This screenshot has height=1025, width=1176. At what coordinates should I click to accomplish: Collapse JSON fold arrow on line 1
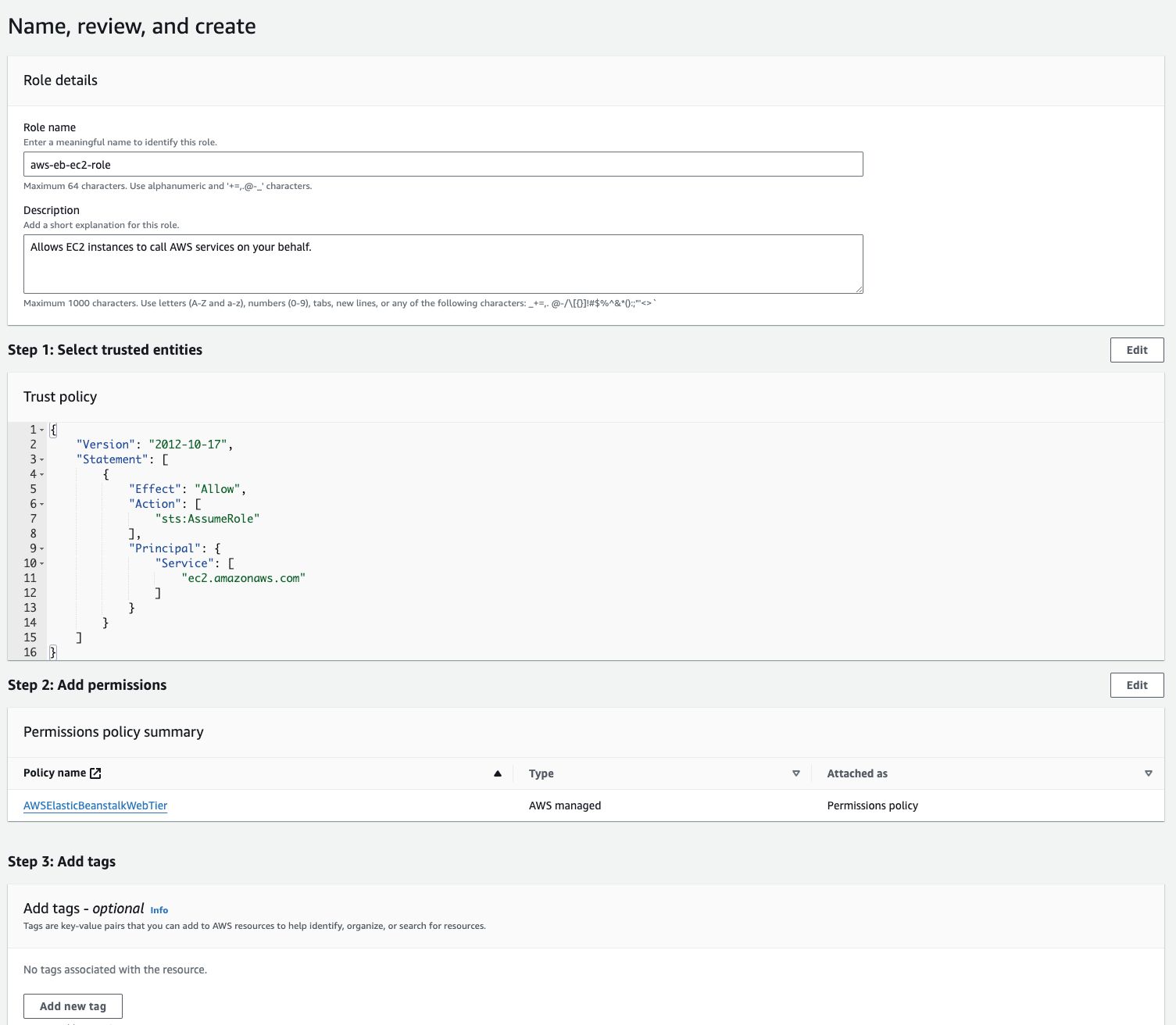[x=42, y=430]

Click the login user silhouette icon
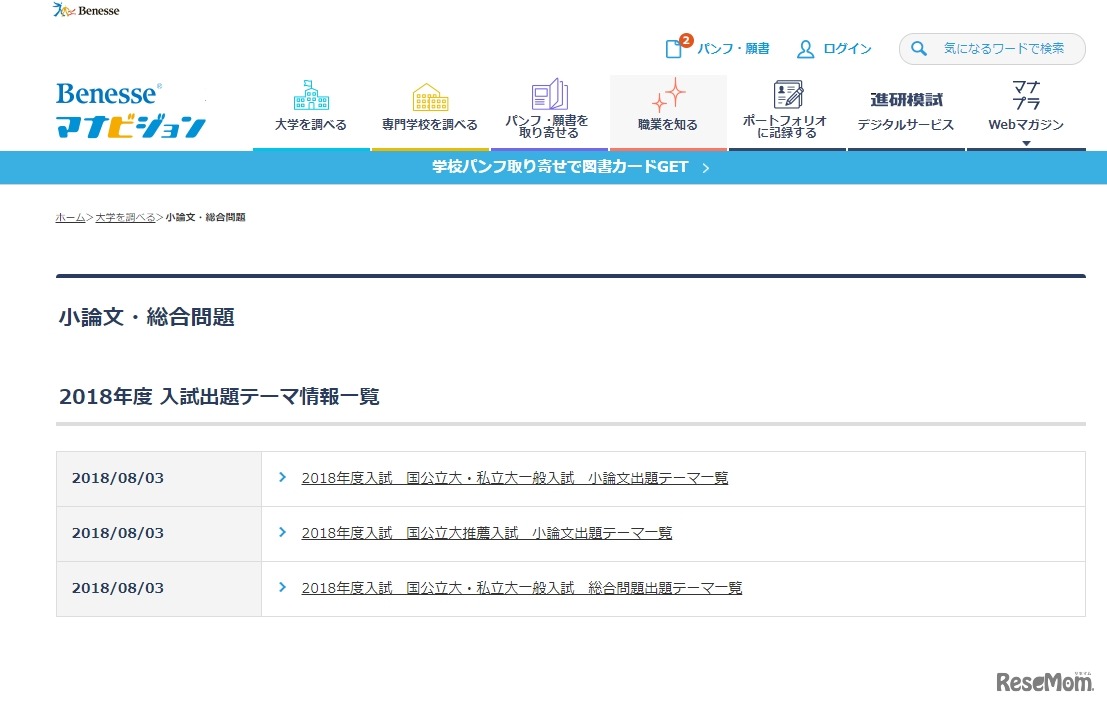806,49
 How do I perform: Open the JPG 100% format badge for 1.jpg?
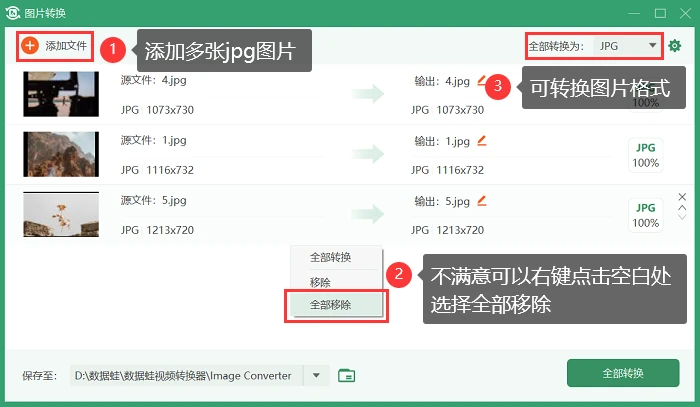(x=646, y=155)
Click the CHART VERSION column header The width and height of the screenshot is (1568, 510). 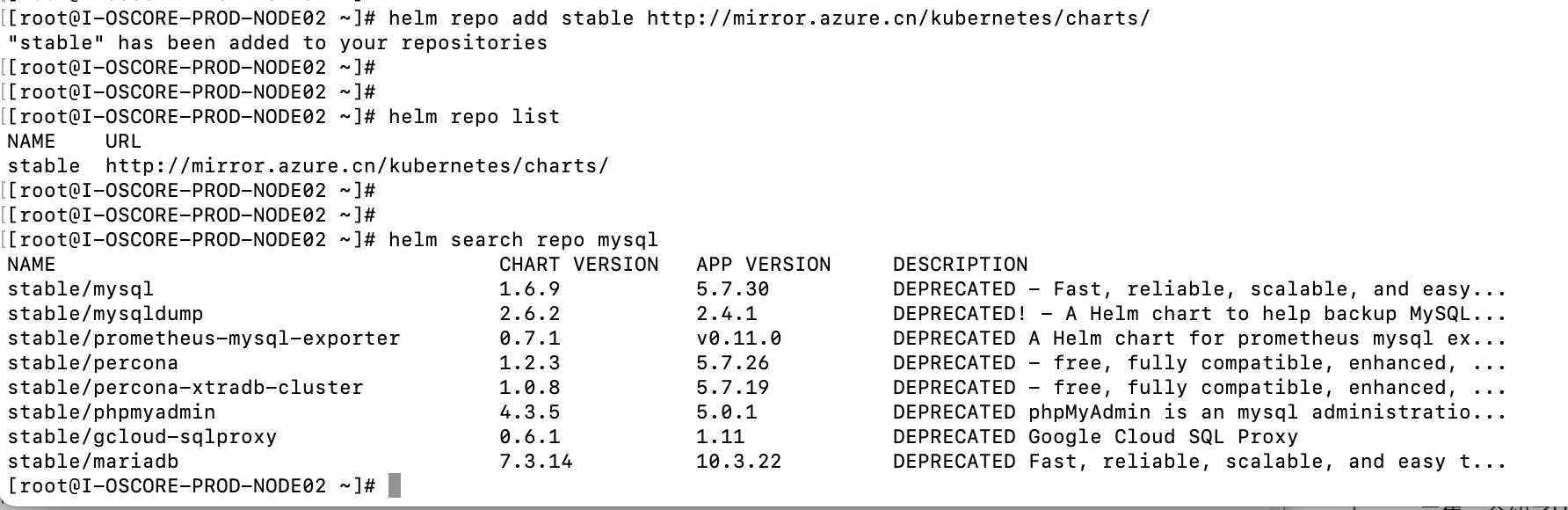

·····

» EXERCISE AIM: Reproduce nothing but the lines from the line containing "How do I perform: Open" through the last line of the data above, exactly as written and without pictures.

» TASK SOLUTION:
 How do I perform: Open the JPG 100% format badge for 1.jpg?
(x=646, y=155)
Click the CHART VERSION column header The width and height of the screenshot is (1568, 510). 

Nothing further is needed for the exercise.